My father left us before I was born. I never even knew him, though I wrote to him in prison at Maman’s instruction. I felt sorry for him. Maman told me he had worked so hard for the revolution and then was called a traitor. I remember the
day he mounted the guillotine. Our governess, who took care of us when Maman went to prison soon after Papa, would not let us go and watch. I don’t think I would have wanted to, although I saw others beheaded. The vision of those brutal executions haunts me. So many familiar faces. They are not the same, though, when they are dead. They are like specters, or wax figures made horrible to frighten children.
I shake off the memories and in a matter of minutes I am downstairs. But as I approach the breakfast room I hear voices—Caroline’s voice.
I am too late to warn Eliza not to believe everything she says.
“You mustn’t be fooled by her manner. She can be very—”

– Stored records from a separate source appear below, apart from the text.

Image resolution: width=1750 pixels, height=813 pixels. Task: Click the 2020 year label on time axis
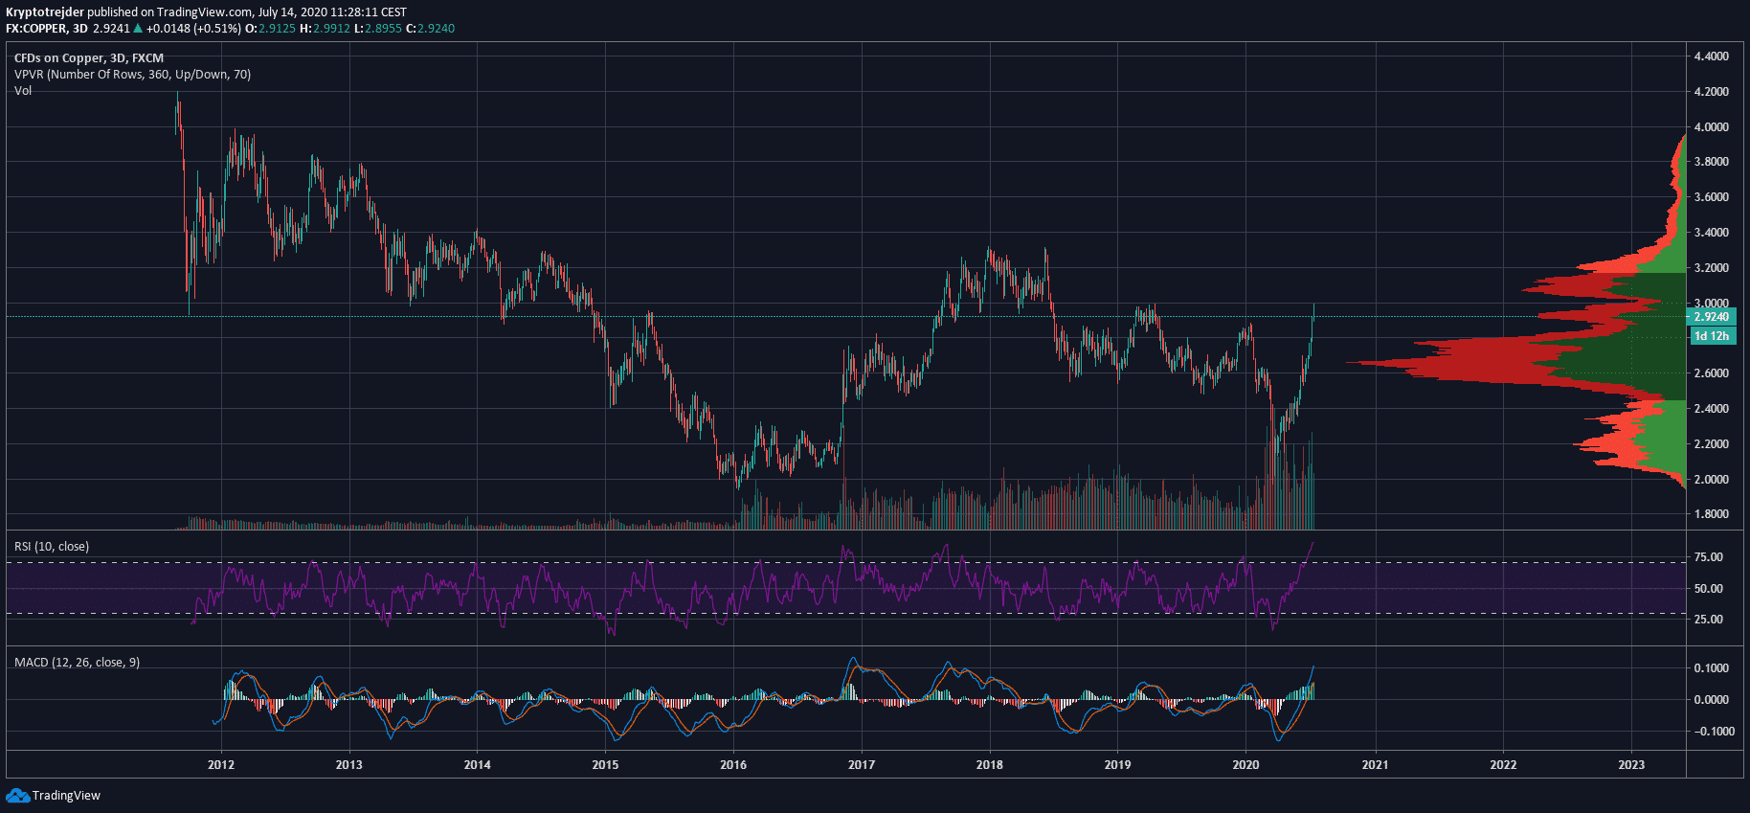point(1245,764)
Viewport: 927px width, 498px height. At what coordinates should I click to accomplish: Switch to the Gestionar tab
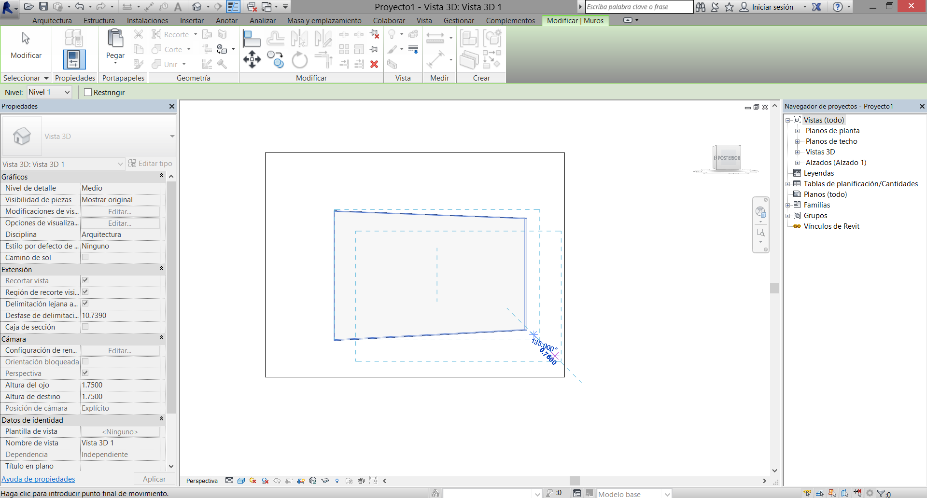coord(458,21)
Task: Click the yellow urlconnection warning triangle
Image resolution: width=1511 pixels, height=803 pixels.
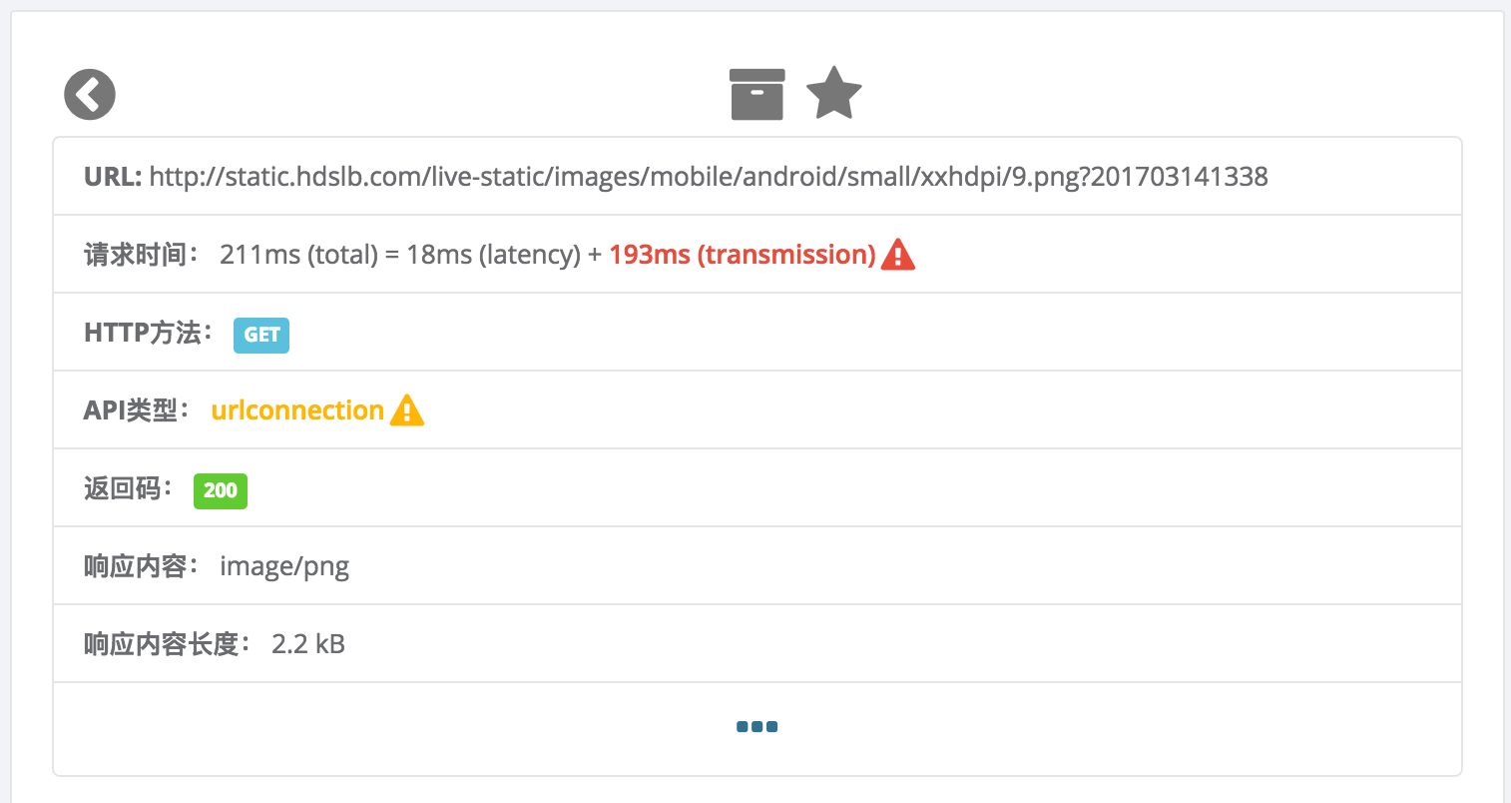Action: (407, 410)
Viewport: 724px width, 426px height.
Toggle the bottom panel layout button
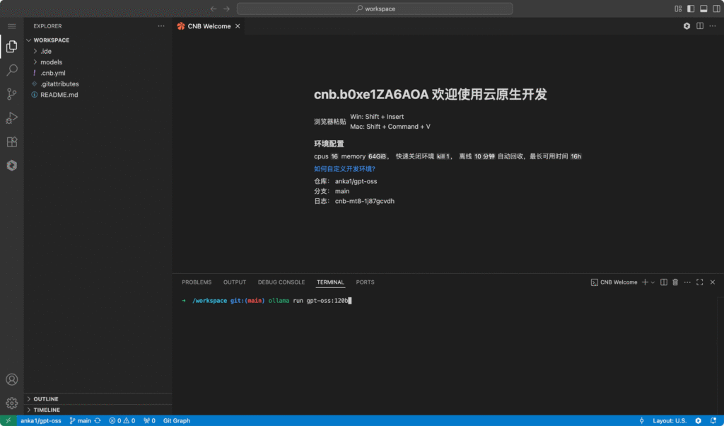click(x=703, y=9)
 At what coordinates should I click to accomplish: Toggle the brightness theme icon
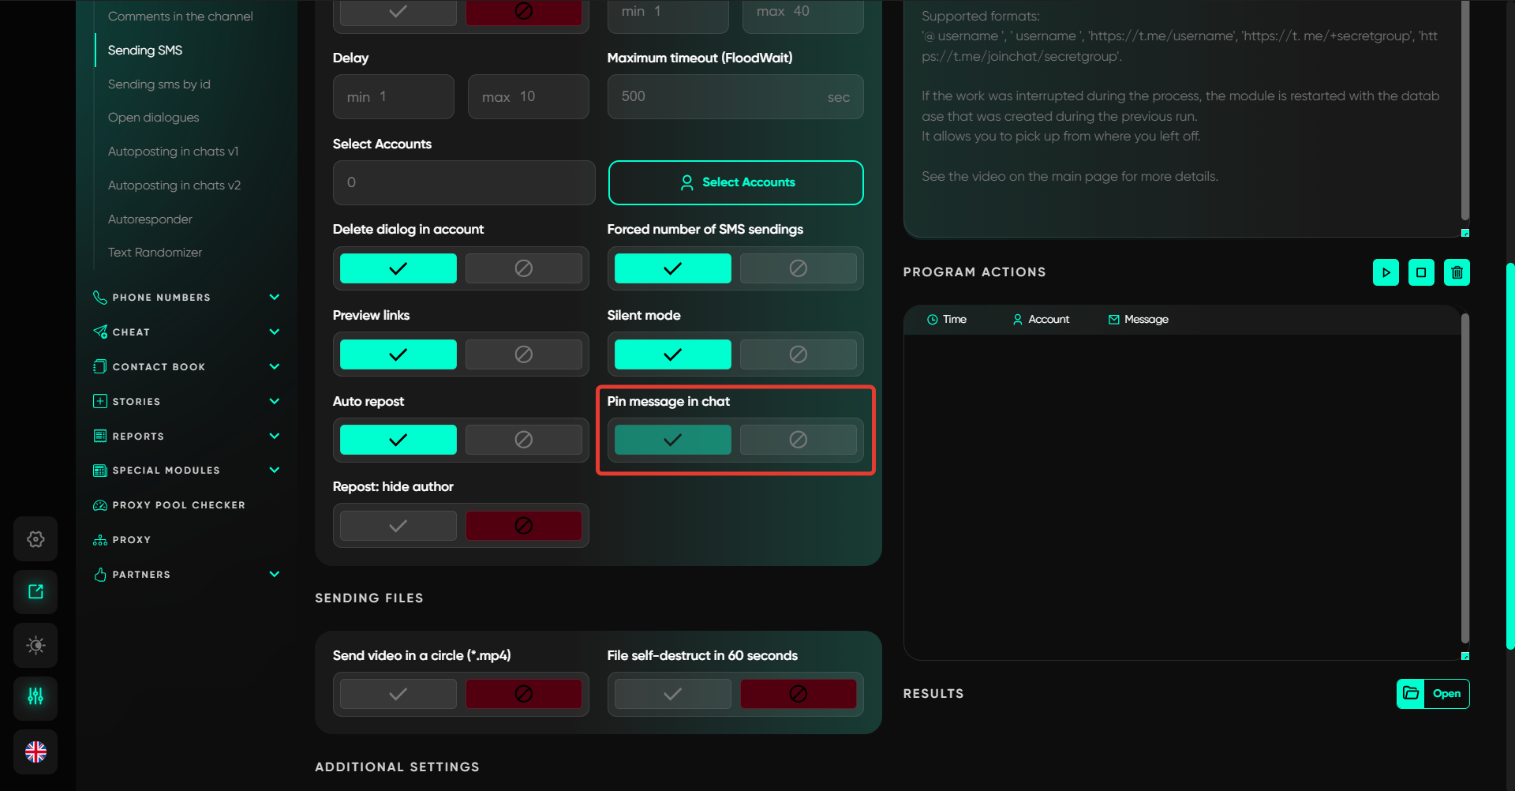click(x=36, y=645)
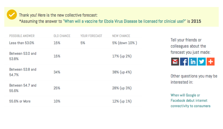Click the Possible Answer column header
223x129 pixels.
click(x=22, y=36)
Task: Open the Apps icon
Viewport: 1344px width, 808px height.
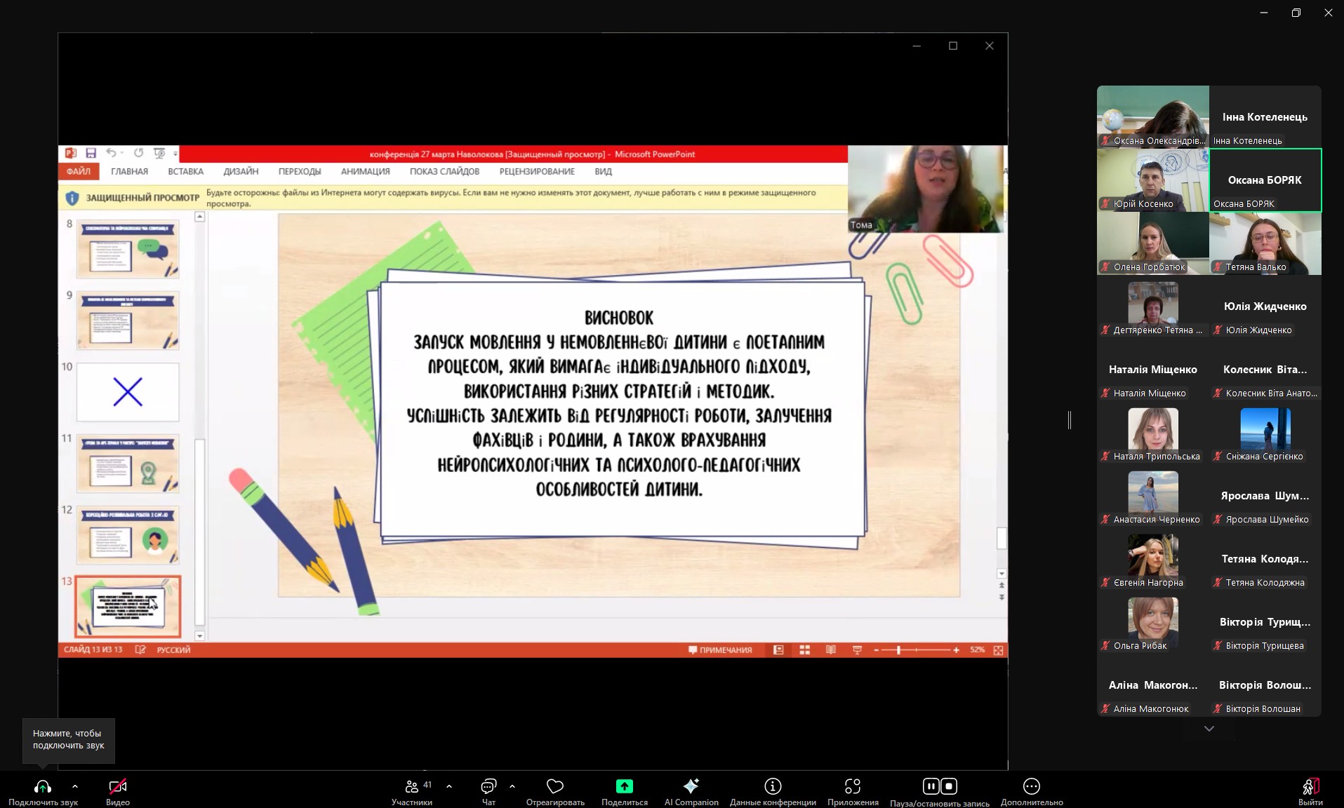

I know what Caroline will say next, so I quickly open the door to prevent her and walk in. Only the two of them are there. I hear footsteps above and know that soon the others will join us at breakfast—silly girls in the younger classes, some from noble families, others whose fathers are in the Directoire and who have ambitions to marry well.
“Hortense, ma chérie!” Caroline rises from her place and kisses the air next to my cheek one after the other. I make no pretense of doing the same. I see she has placed herself at the head of the table. Madame Campan does not breakfast with us, instead having her tea and brioche in her room and joining us in time to conduct the first lesson of the day.
“Good morning, Mademoiselle Eliza,” I say, taking my place next to her. The maid pours out tea for me. Caroline sits down again and bumps the table so that my tea sloshes into the saucer. No matter. She has quite taken my appetite away.
“I was just giving Eliza some hints about how to manage here,” Caroline says.
“You mean, about the cold bathing every day, and the lessons where we must carry our books upon our heads?” I smile. She has been talking about nothing of the kind. I wonder if she knows that I am aware of what she has been trying to do to me ever since my mother married her brother.
She must be. Caroline is not so clever as to hide her distaste for me.
“Ah yes,” says Caroline. “Madame Campan has some rather antiquated ideas about education, I’m afraid, but she is intelligent, and there is a good library here. All the political writings of the ancients, and Shakespeare—translated, of course.”